Checklist of the avian diversity of Alaska: subspecies, breeding status, and taxonomy

Alaska is more than just a state. It constitutes the entire northwestern shoulder of North America. A vast area, it represents the eastern half of Beringia, a pivotally important area for the exchange of New and Old World avifaunas and for high-latitude avian endemism. It hosts breeding migrants from all seven continents, including tens of millions of birds from Asia.

Its geographic size and position on the globe, the diversity of its aquatic and terrestrial habitats, and its dynamic history of climatic and habitat fluctuations have produced a diverse assemblage of bird species and subspecies. The region’s high latitude causes extreme annual seasonality, making migration a predominant life-history strategy among the state’s birds. With migration, especially long-distance migration, comes enhanced dispersal, increasing the likelihood of vagrancy and colonization. The historic climatic dynamism of the Pleistocene continues today and into the future with global warming, which is occurring about four times faster in the Arctic. These changes affect avian occurrence and distributions in multiple ways, through habitat changes, but also through phenological release. Together, these drivers explain not only the current diversity of Alaska birds, but also in part why we expect Alaska’s avian diversity to continue to grow over time.

The starting point for this list is the 7th edition of the American Ornithologists’ Union (now American Ornithological Society) Check-list of North American Birds and supplements through 2023 for phylogenetic sequence and the limits of families, genera, and species. As outlined elsewhere, we no longer follow this list. For subspecies, the starting point is Gibson and Withrow’s (2015) Inventory of the Species and Subspecies of Alaska Birds, 2nd edition and two subsequent reports of the Alaska Checklist Committee (in 2018 and 2023). The Alaska Checklist Committee has been instrumental in collating, assessing, and publishing new records of Alaska birds. Designation of status (rare, casual, accidental) at the species level follows this committee’s Checklist of Alaska Birds, 31st edition (https://shorturl.at/mkQto). Changes from these starting points are based on published evidence and are referenced and explained. The breeding status, based on primary literature and/or additional sources, for all taxa is also given; this is the first time this has been done.

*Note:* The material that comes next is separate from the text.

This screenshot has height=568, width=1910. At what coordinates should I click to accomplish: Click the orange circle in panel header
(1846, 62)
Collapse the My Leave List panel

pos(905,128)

Alaska’s avian checklist has grown at a remarkably steady average of 3.5 species per year since the mid-1900s and shows no sign of reaching an asymptote. Gabrielson and Lincoln’s seminal work on the birds of Alaska in 1959 discussed 311 species of birds, and that number has grown steadily through time. This checklist of Alaska’s birds now includes 549 species and an additional 119 subspecies. Of these 549 species, 55 are rare, 160 are casual, and 85 are accidental; 234 species regularly breed within the state (with an additional 75 regularly breeding subspecies). An additional 38 species have at one time or another bred within the state, and 8 probably have, but are not here considered a normal part of the nesting avifauna.

We are committed to maintaining an independent, scientifically rigorous accounting of the status of the state’s avian diversity—taxonomy, occurrence, and breeding—and greatly appreciate the widespread support and input from others interested in the birds of Alaska.